(Stated problem) Format every line of the items below as a JSON list of strings, one string per line, skipping blank lines.

(Text and element pointing items)
____

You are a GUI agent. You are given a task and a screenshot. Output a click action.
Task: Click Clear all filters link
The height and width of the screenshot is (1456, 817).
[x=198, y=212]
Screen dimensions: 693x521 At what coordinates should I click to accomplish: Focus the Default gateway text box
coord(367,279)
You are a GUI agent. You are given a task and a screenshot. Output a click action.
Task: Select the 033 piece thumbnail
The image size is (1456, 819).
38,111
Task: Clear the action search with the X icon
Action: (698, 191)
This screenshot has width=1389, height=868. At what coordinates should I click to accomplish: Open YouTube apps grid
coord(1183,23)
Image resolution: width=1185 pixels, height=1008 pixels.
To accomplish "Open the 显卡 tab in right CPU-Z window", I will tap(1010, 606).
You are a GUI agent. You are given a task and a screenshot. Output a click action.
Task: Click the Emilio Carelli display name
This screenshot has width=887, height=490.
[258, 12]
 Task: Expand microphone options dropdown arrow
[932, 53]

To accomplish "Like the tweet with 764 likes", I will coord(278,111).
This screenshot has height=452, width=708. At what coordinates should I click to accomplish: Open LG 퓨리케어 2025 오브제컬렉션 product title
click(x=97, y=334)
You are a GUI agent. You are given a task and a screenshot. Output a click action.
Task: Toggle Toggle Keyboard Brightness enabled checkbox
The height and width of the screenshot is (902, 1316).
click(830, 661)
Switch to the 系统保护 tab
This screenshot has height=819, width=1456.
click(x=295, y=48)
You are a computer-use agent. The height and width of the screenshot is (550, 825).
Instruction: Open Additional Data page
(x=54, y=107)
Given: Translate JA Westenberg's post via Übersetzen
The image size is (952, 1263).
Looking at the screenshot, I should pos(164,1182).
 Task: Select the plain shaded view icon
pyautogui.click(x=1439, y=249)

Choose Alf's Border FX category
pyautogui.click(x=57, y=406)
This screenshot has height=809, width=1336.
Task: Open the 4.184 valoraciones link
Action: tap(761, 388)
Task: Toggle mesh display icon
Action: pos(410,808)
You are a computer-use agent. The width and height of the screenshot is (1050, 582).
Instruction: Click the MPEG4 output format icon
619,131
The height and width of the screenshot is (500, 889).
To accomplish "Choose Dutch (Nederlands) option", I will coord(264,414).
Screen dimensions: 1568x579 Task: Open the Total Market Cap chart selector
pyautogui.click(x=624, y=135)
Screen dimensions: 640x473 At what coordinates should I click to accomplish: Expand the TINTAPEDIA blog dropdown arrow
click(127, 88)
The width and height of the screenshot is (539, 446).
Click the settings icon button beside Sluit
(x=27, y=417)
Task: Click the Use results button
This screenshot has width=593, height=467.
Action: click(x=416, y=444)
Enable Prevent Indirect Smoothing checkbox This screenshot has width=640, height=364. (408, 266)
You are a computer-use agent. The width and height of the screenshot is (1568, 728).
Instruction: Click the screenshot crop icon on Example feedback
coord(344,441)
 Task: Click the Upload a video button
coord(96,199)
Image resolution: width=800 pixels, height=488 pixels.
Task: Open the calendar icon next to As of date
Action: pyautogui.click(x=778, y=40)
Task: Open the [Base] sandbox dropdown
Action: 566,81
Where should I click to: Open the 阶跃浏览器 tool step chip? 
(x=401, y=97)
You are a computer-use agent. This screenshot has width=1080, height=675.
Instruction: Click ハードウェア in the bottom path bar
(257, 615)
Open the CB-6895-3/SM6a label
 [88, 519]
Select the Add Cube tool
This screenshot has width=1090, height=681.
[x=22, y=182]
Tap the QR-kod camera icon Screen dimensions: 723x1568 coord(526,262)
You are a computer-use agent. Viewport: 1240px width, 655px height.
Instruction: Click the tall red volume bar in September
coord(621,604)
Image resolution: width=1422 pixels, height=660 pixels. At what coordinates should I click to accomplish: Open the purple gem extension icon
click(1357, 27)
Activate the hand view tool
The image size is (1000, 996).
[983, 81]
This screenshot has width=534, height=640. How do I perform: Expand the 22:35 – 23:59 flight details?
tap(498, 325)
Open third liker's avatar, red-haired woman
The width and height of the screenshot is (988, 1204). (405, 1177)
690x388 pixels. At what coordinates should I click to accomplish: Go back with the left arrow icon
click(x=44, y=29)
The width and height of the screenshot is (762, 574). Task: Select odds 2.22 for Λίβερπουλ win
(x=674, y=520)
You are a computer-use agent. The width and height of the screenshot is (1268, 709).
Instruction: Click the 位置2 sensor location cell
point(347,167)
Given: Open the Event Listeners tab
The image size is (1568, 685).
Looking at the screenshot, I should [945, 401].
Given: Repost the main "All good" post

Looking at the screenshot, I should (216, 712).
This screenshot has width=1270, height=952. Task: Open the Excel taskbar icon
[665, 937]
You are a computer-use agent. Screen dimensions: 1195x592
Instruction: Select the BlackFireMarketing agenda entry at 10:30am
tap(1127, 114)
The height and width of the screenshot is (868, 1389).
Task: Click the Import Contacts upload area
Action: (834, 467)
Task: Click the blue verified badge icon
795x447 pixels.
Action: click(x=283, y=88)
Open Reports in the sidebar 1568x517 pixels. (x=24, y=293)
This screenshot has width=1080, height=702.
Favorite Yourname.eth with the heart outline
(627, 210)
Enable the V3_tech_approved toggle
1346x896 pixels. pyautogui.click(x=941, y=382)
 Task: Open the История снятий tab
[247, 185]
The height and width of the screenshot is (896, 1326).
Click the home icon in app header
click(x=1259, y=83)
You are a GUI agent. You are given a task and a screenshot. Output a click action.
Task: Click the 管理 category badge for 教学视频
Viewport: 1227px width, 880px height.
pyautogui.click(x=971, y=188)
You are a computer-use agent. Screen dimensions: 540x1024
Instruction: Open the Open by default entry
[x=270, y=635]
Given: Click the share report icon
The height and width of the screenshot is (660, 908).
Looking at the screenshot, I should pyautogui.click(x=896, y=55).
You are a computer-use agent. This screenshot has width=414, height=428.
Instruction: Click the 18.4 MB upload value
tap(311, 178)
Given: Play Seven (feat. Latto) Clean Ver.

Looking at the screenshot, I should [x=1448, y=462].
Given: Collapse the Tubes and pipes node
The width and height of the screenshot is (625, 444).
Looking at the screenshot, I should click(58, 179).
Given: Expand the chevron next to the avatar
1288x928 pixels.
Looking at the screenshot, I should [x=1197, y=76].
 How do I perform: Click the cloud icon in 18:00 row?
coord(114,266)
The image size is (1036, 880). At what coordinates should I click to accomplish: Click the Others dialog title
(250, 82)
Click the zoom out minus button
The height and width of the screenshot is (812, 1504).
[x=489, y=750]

____

(Response below)
[
  "You are a GUI agent. You are given a task and a screenshot. Output a click action.",
  "Task: Click Clear all filters link",
  "The height and width of the screenshot is (1456, 817).",
  "[x=198, y=212]",
  "Screen dimensions: 693x521 At what coordinates should I click to accomplish: Focus the Default gateway text box",
  "coord(367,279)",
  "You are a GUI agent. You are given a task and a screenshot. Output a click action.",
  "Task: Select the 033 piece thumbnail",
  "The image size is (1456, 819).",
  "38,111",
  "Task: Clear the action search with the X icon",
  "Action: (698, 191)",
  "This screenshot has width=1389, height=868. At what coordinates should I click to accomplish: Open YouTube apps grid",
  "coord(1183,23)",
  "Image resolution: width=1185 pixels, height=1008 pixels.",
  "To accomplish \"Open the 显卡 tab in right CPU-Z window\", I will tap(1010, 606).",
  "You are a GUI agent. You are given a task and a screenshot. Output a click action.",
  "Task: Click the Emilio Carelli display name",
  "This screenshot has width=887, height=490.",
  "[258, 12]",
  " Task: Expand microphone options dropdown arrow",
  "[932, 53]",
  "To accomplish \"Like the tweet with 764 likes\", I will coord(278,111).",
  "This screenshot has height=452, width=708. At what coordinates should I click to accomplish: Open LG 퓨리케어 2025 오브제컬렉션 product title",
  "click(x=97, y=334)",
  "You are a GUI agent. You are given a task and a screenshot. Output a click action.",
  "Task: Toggle Toggle Keyboard Brightness enabled checkbox",
  "The height and width of the screenshot is (902, 1316).",
  "click(830, 661)",
  "Switch to the 系统保护 tab",
  "This screenshot has height=819, width=1456.",
  "click(x=295, y=48)",
  "You are a computer-use agent. The height and width of the screenshot is (550, 825).",
  "Instruction: Open Additional Data page",
  "(x=54, y=107)",
  "Given: Translate JA Westenberg's post via Übersetzen",
  "The image size is (952, 1263).",
  "Looking at the screenshot, I should pos(164,1182).",
  " Task: Select the plain shaded view icon",
  "pyautogui.click(x=1439, y=249)",
  "Choose Alf's Border FX category",
  "pyautogui.click(x=57, y=406)",
  "This screenshot has height=809, width=1336.",
  "Task: Open the 4.184 valoraciones link",
  "Action: tap(761, 388)",
  "Task: Toggle mesh display icon",
  "Action: pos(410,808)",
  "You are a computer-use agent. The width and height of the screenshot is (1050, 582).",
  "Instruction: Click the MPEG4 output format icon",
  "619,131",
  "The height and width of the screenshot is (500, 889).",
  "To accomplish \"Choose Dutch (Nederlands) option\", I will coord(264,414).",
  "Screen dimensions: 1568x579 Task: Open the Total Market Cap chart selector",
  "pyautogui.click(x=624, y=135)",
  "Screen dimensions: 640x473 At what coordinates should I click to accomplish: Expand the TINTAPEDIA blog dropdown arrow",
  "click(127, 88)",
  "The width and height of the screenshot is (539, 446).",
  "Click the settings icon button beside Sluit",
  "(x=27, y=417)",
  "Task: Click the Use results button",
  "This screenshot has width=593, height=467.",
  "Action: click(x=416, y=444)",
  "Enable Prevent Indirect Smoothing checkbox This screenshot has width=640, height=364. (408, 266)",
  "You are a computer-use agent. The width and height of the screenshot is (1568, 728).",
  "Instruction: Click the screenshot crop icon on Example feedback",
  "coord(344,441)",
  " Task: Click the Upload a video button",
  "coord(96,199)",
  "Image resolution: width=800 pixels, height=488 pixels.",
  "Task: Open the calendar icon next to As of date",
  "Action: pyautogui.click(x=778, y=40)",
  "Task: Open the [Base] sandbox dropdown",
  "Action: 566,81",
  "Where should I click to: Open the 阶跃浏览器 tool step chip? ",
  "(x=401, y=97)",
  "You are a computer-use agent. This screenshot has width=1080, height=675.",
  "Instruction: Click ハードウェア in the bottom path bar",
  "(257, 615)",
  "Open the CB-6895-3/SM6a label",
  " [88, 519]",
  "Select the Add Cube tool",
  "This screenshot has width=1090, height=681.",
  "[x=22, y=182]",
  "Tap the QR-kod camera icon Screen dimensions: 723x1568 coord(526,262)",
  "You are a computer-use agent. Viewport: 1240px width, 655px height.",
  "Instruction: Click the tall red volume bar in September",
  "coord(621,604)",
  "Image resolution: width=1422 pixels, height=660 pixels. At what coordinates should I click to accomplish: Open the purple gem extension icon",
  "click(1357, 27)",
  "Activate the hand view tool",
  "The image size is (1000, 996).",
  "[983, 81]",
  "This screenshot has width=534, height=640. How do I perform: Expand the 22:35 – 23:59 flight details?",
  "tap(498, 325)",
  "Open third liker's avatar, red-haired woman",
  "The width and height of the screenshot is (988, 1204). (405, 1177)",
  "690x388 pixels. At what coordinates should I click to accomplish: Go back with the left arrow icon",
  "click(x=44, y=29)",
  "The width and height of the screenshot is (762, 574). Task: Select odds 2.22 for Λίβερπουλ win",
  "(x=674, y=520)",
  "You are a computer-use agent. The width and height of the screenshot is (1268, 709).",
  "Instruction: Click the 位置2 sensor location cell",
  "point(347,167)",
  "Given: Open the Event Listeners tab",
  "The image size is (1568, 685).",
  "Looking at the screenshot, I should [945, 401].",
  "Given: Repost the main \"All good\" post",
  "Looking at the screenshot, I should (216, 712).",
  "This screenshot has width=1270, height=952. Task: Open the Excel taskbar icon",
  "[665, 937]",
  "You are a computer-use agent. Screen dimensions: 1195x592",
  "Instruction: Select the BlackFireMarketing agenda entry at 10:30am",
  "tap(1127, 114)",
  "The height and width of the screenshot is (868, 1389).",
  "Task: Click the Import Contacts upload area",
  "Action: (834, 467)",
  "Task: Click the blue verified badge icon",
  "795x447 pixels.",
  "Action: click(x=283, y=88)",
  "Open Reports in the sidebar 1568x517 pixels. (x=24, y=293)",
  "This screenshot has width=1080, height=702.",
  "Favorite Yourname.eth with the heart outline",
  "(627, 210)",
  "Enable the V3_tech_approved toggle",
  "1346x896 pixels. pyautogui.click(x=941, y=382)",
  " Task: Open the История снятий tab",
  "[247, 185]",
  "The height and width of the screenshot is (896, 1326).",
  "Click the home icon in app header",
  "click(x=1259, y=83)",
  "You are a GUI agent. You are given a task and a screenshot. Output a click action.",
  "Task: Click the 管理 category badge for 教学视频",
  "Viewport: 1227px width, 880px height.",
  "pyautogui.click(x=971, y=188)",
  "You are a computer-use agent. Screen dimensions: 540x1024",
  "Instruction: Open the Open by default entry",
  "[x=270, y=635]",
  "Given: Click the share report icon",
  "The height and width of the screenshot is (660, 908).",
  "Looking at the screenshot, I should pyautogui.click(x=896, y=55).",
  "You are a computer-use agent. This screenshot has width=414, height=428.",
  "Instruction: Click the 18.4 MB upload value",
  "tap(311, 178)",
  "Given: Play Seven (feat. Latto) Clean Ver.",
  "Looking at the screenshot, I should [x=1448, y=462].",
  "Given: Collapse the Tubes and pipes node",
  "The width and height of the screenshot is (625, 444).",
  "Looking at the screenshot, I should click(58, 179).",
  "Given: Expand the chevron next to the avatar",
  "1288x928 pixels.",
  "Looking at the screenshot, I should [x=1197, y=76].",
  " How do I perform: Click the cloud icon in 18:00 row?",
  "coord(114,266)",
  "The image size is (1036, 880). At what coordinates should I click to accomplish: Click the Others dialog title",
  "(250, 82)",
  "Click the zoom out minus button",
  "The height and width of the screenshot is (812, 1504).",
  "[x=489, y=750]"
]